Obamacare has been in the news of late. It was the centerpiece of the efforts of the Republicans to force the Whitehouse and Democrats to come to the table to negotiate budgets, deficits and the national debt. The efforts to overturn the law and its mandates failed miserably. And any future efforts will fail as well. By the time the Republicans have any type of majority, the provisions from the law will be solidly in place and irreversible.
The results are not going to be pretty for most people. It will mean more expensive coverage and higher taxes for the majority in order to subsidize the policies of those who cannot afford conventional heath insurance. Taking away provisions for pre-existing conditions and removing caps on lifetime payouts must be paid from somewhere and that is a fact. More people will have more access to health insurance, something that is not a bad thing by any means, but it’s something that will result in winners and losers. But, instead of lamenting what cannot or will not be changed, you can turn the tables on Washington and implement your own Obamacare investment strategy now.
Without a doubt, one segment of the healthcare sector is going to boom in coming years. It has less risk associated with it than the device sector for example or the biotech sector, which is prone to volatility. The device sector is actually under the gun right now for an end to tax breaks. The biotech sector is certainly a place to look for big gains fast, but like the mining sector, it’s hit or miss when it comes to small stocks that have to constantly dilute shareholders in order to pay for clinical trials, of which the minority proceed to actual drugs that can be profitably marketed.
There is the big pharmaceutical sector as well. These are companies with established pipelines and huge reserves of cash to pay for new trials and marketing. But, the big pharmaceuticals are under constant attack from the government and face increasing competition from the generic sector. They’re a good bet to profit from Obamacare despite the challenges, but there is an even better option.
That option is to buy the generic drug makers. These are in a class by themselves. They don’t face the massive hurdles of developing new drugs – they just knock off what’s out there. No need for expensive clinical trials – it’s already been done for them. They face government regulation, of course, but with much less risk since the legwork has already been done years ago by the bigger pharmaceutical companies. Their margins are not as big, but they are much steadier and they are not under the gun when it comes to losing patent protection. Look at them as the scavengers if you will.

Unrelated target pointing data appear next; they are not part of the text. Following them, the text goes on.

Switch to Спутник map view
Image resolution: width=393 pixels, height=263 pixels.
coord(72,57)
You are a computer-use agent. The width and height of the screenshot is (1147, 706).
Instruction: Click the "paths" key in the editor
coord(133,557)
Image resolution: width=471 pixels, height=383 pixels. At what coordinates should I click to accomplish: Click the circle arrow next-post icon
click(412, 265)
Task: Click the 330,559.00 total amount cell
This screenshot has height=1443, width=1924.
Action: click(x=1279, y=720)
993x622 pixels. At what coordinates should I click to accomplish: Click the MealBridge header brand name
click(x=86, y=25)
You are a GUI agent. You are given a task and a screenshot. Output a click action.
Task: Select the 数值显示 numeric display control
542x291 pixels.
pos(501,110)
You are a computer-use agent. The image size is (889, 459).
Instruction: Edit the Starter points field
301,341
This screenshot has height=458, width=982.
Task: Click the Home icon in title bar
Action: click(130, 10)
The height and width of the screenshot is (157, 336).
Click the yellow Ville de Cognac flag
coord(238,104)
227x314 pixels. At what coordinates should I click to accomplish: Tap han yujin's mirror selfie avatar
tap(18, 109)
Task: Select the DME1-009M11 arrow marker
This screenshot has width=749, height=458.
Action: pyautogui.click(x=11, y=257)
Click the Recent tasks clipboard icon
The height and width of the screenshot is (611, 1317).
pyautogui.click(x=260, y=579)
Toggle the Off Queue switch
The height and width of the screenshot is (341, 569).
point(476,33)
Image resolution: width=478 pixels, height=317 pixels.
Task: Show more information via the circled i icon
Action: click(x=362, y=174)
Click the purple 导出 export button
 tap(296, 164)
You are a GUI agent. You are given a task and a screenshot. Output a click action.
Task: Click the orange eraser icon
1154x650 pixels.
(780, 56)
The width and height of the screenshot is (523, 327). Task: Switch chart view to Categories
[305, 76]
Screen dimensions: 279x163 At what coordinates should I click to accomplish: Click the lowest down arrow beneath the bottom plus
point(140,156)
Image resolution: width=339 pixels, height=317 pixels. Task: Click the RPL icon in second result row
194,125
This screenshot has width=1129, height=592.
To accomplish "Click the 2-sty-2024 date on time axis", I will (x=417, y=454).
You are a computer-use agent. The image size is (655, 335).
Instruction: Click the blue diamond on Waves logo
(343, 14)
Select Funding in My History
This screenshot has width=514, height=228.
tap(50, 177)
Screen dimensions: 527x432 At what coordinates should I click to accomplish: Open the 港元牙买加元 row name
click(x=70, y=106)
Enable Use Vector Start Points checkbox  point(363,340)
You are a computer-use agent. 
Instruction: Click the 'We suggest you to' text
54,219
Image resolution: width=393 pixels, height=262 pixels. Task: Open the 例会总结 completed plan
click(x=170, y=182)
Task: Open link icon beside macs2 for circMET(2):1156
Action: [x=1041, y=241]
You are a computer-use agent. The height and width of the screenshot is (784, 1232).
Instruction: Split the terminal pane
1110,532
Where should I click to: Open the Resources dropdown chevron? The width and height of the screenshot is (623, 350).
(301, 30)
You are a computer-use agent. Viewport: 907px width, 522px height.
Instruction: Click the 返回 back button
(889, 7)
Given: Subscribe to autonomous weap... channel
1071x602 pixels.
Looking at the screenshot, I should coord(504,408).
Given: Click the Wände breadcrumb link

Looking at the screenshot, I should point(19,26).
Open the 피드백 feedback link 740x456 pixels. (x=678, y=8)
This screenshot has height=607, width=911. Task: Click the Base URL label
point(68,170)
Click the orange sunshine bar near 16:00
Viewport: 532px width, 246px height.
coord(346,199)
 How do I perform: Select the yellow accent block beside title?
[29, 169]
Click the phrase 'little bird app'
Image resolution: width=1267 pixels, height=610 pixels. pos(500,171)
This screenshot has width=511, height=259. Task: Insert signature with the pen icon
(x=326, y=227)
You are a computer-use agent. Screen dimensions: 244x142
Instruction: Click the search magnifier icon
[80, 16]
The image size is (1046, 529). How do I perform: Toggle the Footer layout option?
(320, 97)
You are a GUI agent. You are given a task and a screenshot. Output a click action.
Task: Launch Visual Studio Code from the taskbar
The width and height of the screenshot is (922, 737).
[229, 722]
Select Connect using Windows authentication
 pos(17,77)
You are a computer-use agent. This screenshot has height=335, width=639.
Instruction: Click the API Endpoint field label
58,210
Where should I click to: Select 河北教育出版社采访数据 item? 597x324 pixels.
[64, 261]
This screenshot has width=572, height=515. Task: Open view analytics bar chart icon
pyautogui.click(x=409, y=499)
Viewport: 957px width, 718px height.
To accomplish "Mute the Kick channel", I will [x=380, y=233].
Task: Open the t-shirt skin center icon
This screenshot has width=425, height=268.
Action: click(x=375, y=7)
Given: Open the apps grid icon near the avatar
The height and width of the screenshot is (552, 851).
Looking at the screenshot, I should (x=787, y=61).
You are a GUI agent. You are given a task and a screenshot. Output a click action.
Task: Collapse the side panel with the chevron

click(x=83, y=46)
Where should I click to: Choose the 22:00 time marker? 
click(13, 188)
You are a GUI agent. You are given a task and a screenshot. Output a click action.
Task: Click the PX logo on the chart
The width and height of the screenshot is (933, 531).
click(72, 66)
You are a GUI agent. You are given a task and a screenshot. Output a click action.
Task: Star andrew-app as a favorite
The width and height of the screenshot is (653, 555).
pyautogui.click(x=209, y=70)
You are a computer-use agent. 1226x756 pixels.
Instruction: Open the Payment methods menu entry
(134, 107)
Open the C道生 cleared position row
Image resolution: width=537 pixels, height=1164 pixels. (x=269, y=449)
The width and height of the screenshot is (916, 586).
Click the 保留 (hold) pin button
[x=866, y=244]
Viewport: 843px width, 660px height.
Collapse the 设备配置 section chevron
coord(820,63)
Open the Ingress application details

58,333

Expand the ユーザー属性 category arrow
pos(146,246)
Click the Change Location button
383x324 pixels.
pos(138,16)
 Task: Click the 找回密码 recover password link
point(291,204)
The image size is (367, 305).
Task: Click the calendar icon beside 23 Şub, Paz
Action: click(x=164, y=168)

With Obamacare, their markets just increased in size. They not only benefit from the increasing numbers of people who now have access to healthcare, but also from the increasing cutbacks by health insurers looking to their bottom-lines to squeeze out profits in order to balance their own risks of higher payouts due to the pre-existing clause and unlimited lifetime caps.
Two companies in this sector are worth giving a serious look to:
1) Mylan Inc (MYL) is the smaller of the two picks. It is, however, growing faster than its competition. It has both generic and branded drugs, meaning that it does develop new compounds, but the vast majority of sales and profits come from the generic sector.
2) Teva Pharmaceuticals (TEVA) is the 800-pound gorilla in the sector. It makes more money than Mylan and is much bigger when it comes to revenues. But it has a little more risk attached for two reasons. First, Teva is more international in scope and is based out of Israel. It faces greater currency risk and is more exposed to Europe even though the bulk of its sales come from the US market. It is also going through a massive restructuring that will impact its growth rate for a year or more. But after that restructuring is complete, Teva may emerge as the strongest play in the sector. It trades at about 9 times earnings; half the multiple of Mylan and that represents opportunity if it can get its act together.
Obamacare may be a burden for a lot of people and companies, but even the worst ideas have silver linings and the generic sector is the place to recoup some of those hard-earned dollars that you’ll be forking out.